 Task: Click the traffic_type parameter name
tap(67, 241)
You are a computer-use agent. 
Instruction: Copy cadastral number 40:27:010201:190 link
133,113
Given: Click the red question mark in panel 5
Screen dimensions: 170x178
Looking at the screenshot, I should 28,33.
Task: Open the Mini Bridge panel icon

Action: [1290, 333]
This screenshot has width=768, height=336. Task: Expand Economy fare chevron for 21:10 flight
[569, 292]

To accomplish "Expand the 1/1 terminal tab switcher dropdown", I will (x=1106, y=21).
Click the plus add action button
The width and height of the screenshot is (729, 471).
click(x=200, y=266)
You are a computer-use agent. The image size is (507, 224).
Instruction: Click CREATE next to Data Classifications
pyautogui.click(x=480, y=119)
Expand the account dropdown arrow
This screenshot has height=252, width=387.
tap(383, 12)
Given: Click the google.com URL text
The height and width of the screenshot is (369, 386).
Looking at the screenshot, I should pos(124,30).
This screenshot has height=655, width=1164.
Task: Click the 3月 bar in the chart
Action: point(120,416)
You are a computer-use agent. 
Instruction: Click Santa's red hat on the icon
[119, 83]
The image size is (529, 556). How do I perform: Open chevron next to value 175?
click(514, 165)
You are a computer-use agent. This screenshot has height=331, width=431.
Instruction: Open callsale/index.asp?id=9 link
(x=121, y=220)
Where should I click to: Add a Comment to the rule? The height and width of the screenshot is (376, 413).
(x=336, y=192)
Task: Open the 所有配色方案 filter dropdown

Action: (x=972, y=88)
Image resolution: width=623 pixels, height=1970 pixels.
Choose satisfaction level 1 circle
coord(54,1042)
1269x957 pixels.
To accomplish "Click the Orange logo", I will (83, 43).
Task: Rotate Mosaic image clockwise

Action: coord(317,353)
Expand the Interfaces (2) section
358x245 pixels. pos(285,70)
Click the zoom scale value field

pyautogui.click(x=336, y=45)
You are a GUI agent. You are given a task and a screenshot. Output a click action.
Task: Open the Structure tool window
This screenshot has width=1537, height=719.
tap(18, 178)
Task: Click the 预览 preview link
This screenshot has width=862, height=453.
....
» **Your goal**:
Present the data above as a Markdown table with the columns Row and Line: number each line in Row and put the line itself in Line, leaving out blank lines.

» **Solved exercise**:
| Row | Line |
|---|---|
| 1 |  Task: Click the traffic_type parameter name |
| 2 | tap(67, 241) |
| 3 | You are a computer-use agent.  |
| 4 | Instruction: Copy cadastral number 40:27:010201:190 link |
| 5 | 133,113 |
| 6 | Given: Click the red question mark in panel 5 |
| 7 | Screen dimensions: 170x178 |
| 8 | Looking at the screenshot, I should 28,33. |
| 9 | Task: Open the Mini Bridge panel icon |
| 10 | Action: [1290, 333] |
| 11 | This screenshot has width=768, height=336. Task: Expand Economy fare chevron for 21:10 flight |
| 12 | [569, 292] |
| 13 | To accomplish "Expand the 1/1 terminal tab switcher dropdown", I will (x=1106, y=21). |
| 14 | Click the plus add action button |
| 15 | The width and height of the screenshot is (729, 471). |
| 16 | click(x=200, y=266) |
| 17 | You are a computer-use agent. The image size is (507, 224). |
| 18 | Instruction: Click CREATE next to Data Classifications |
| 19 | pyautogui.click(x=480, y=119) |
| 20 | Expand the account dropdown arrow |
| 21 | This screenshot has height=252, width=387. |
| 22 | tap(383, 12) |
| 23 | Given: Click the google.com URL text |
| 24 | The height and width of the screenshot is (369, 386). |
| 25 | Looking at the screenshot, I should pos(124,30). |
| 26 | This screenshot has height=655, width=1164. |
| 27 | Task: Click the 3月 bar in the chart |
| 28 | Action: point(120,416) |
| 29 | You are a computer-use agent.  |
| 30 | Instruction: Click Santa's red hat on the icon |
| 31 | [119, 83] |
| 32 | The image size is (529, 556). How do I perform: Open chevron next to value 175? |
| 33 | click(514, 165) |
| 34 | You are a computer-use agent. This screenshot has height=331, width=431. |
| 35 | Instruction: Open callsale/index.asp?id=9 link |
| 36 | (x=121, y=220) |
| 37 | Where should I click to: Add a Comment to the rule? The height and width of the screenshot is (376, 413). |
| 38 | (x=336, y=192) |
| 39 | Task: Open the 所有配色方案 filter dropdown |
| 40 | Action: (x=972, y=88) |
| 41 | Image resolution: width=623 pixels, height=1970 pixels. |
| 42 | Choose satisfaction level 1 circle |
| 43 | coord(54,1042) |
| 44 | 1269x957 pixels. |
| 45 | To accomplish "Click the Orange logo", I will (83, 43). |
| 46 | Task: Rotate Mosaic image clockwise |
| 47 | Action: coord(317,353) |
| 48 | Expand the Interfaces (2) section |
| 49 | 358x245 pixels. pos(285,70) |
| 50 | Click the zoom scale value field |
| 51 | pyautogui.click(x=336, y=45) |
| 52 | You are a GUI agent. You are given a task and a screenshot. Output a click action. |
| 53 | Task: Open the Structure tool window |
| 54 | This screenshot has width=1537, height=719. |
| 55 | tap(18, 178) |
| 56 | Task: Click the 预览 preview link |
| 57 | This screenshot has width=862, height=453. |